And with that, I will turn the call back over to Anthony.
Thanks, Philip. I have no further comments at this time. Operator, let’s go ahead and open the line for questions.
[Operator Instructions] Our first question is from Kurt Hallead from RBC. Go ahead.
Hey. Good morning, everybody.
Good morning, Kurt.
Hey, I appreciate the perspective here as we kind of work through the third quarter, and out to the fourth, and you guys indicated that you’re again seeing some demand for some additional rigs. It looks like you have two potential rigs that are expected to come back into the fold in the third quarter. As you look out into the fourth, how many additional rigs you think could potentially work their way back into the system?

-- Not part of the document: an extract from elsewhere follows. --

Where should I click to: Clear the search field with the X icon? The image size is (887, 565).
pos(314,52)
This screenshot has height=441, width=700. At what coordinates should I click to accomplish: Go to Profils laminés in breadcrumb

Hey, Kurt, hope you’re doing well. Appreciate the question. Yes, we are anticipating starting up two rigs here back part of August rolling into September. Based on the discussions that we’ve underway with other clients, we would expect to put a couple more to work in addition to those two by the end of the year. Maybe there’s some upside beyond that. But just based on the quality of the discussions and the nature of the discussions we’ve underway right now, we’re pretty confident in 2 to 4 between now and the end of the year.
Okay. And then with respect to the pricing of the two rigs that are going to work here in the August, September time period, can you give us some sense as to what price points those are going to go out at?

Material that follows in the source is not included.